- **WORK TO COMPLETE**
Set the records down again exactly, apart from any pictures in them.

- **INFORMATION SUPPLIED**
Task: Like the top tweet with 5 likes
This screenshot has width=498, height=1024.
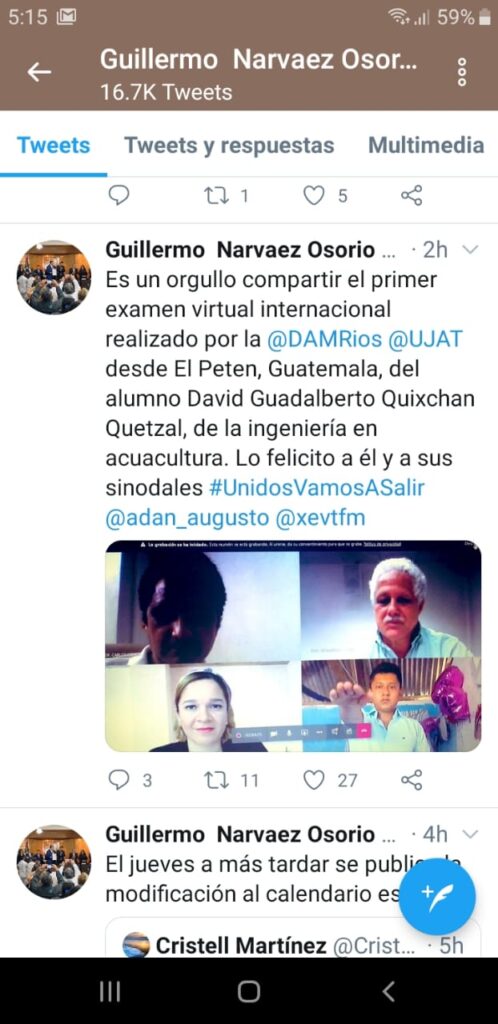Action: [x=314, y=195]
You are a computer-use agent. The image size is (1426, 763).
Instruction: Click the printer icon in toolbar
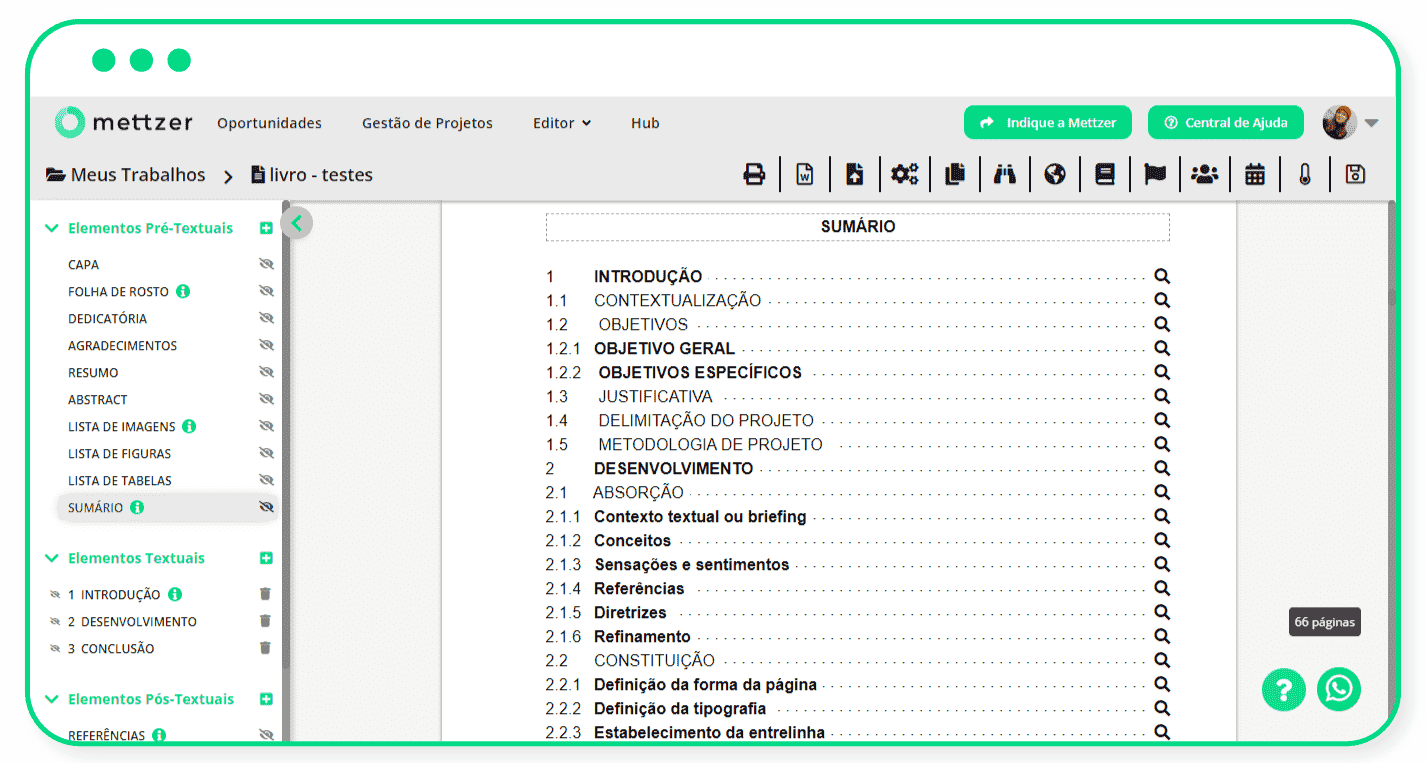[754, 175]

- **WORKED SOLUTION**
Task: Like the top tweet with 5 likes
This screenshot has width=498, height=1024.
Action: [x=314, y=195]
You are a computer-use agent. The image size is (1426, 763).
Instruction: Click the printer icon in toolbar
[754, 175]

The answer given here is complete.